Dataset entries
*** Begin section ***
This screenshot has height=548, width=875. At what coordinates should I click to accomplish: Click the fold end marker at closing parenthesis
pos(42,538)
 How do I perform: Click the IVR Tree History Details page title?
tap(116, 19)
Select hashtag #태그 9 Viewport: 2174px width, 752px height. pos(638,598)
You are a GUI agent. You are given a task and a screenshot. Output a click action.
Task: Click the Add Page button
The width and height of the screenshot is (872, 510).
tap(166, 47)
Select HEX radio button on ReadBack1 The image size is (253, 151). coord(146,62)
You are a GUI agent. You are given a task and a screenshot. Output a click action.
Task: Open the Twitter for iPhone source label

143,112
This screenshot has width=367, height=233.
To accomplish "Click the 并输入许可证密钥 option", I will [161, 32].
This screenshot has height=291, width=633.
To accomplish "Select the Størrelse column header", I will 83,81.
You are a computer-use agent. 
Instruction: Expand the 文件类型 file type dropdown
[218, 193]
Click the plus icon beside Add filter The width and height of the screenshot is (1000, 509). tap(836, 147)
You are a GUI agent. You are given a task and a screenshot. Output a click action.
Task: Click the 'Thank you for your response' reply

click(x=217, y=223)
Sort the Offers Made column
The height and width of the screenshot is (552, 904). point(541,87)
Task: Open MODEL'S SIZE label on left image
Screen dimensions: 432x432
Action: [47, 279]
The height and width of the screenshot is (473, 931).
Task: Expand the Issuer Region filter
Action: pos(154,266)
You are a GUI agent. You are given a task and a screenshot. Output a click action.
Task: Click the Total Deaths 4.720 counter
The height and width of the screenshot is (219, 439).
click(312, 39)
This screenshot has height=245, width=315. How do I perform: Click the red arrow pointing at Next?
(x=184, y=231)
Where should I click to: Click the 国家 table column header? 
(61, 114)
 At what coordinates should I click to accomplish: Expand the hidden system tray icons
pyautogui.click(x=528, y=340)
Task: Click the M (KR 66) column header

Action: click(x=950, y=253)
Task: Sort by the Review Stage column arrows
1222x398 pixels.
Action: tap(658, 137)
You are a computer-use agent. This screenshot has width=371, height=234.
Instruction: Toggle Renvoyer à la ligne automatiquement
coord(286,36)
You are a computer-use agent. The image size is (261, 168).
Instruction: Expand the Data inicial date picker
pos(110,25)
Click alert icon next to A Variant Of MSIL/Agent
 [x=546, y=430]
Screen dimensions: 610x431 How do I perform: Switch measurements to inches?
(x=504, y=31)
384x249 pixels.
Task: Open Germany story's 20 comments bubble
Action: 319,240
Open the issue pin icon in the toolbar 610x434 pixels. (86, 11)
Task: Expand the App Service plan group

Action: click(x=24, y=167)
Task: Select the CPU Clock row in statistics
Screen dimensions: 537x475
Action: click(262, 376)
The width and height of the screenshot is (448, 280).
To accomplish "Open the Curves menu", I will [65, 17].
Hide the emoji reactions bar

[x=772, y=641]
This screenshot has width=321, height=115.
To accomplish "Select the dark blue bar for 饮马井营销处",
*** End section ***
- [TASK DESCRIPTION] What is needed is an exact repetition of the lines from the first line of the records through the line containing "Select HEX radio", both ends included, and nothing more.

- [TASK ANSWER]
This screenshot has height=548, width=875. At what coordinates should I click to accomplish: Click the fold end marker at closing parenthesis
pos(42,538)
 How do I perform: Click the IVR Tree History Details page title?
tap(116, 19)
Select hashtag #태그 9 Viewport: 2174px width, 752px height. pos(638,598)
You are a GUI agent. You are given a task and a screenshot. Output a click action.
Task: Click the Add Page button
The width and height of the screenshot is (872, 510).
tap(166, 47)
Select HEX radio button on ReadBack1 The image size is (253, 151). coord(146,62)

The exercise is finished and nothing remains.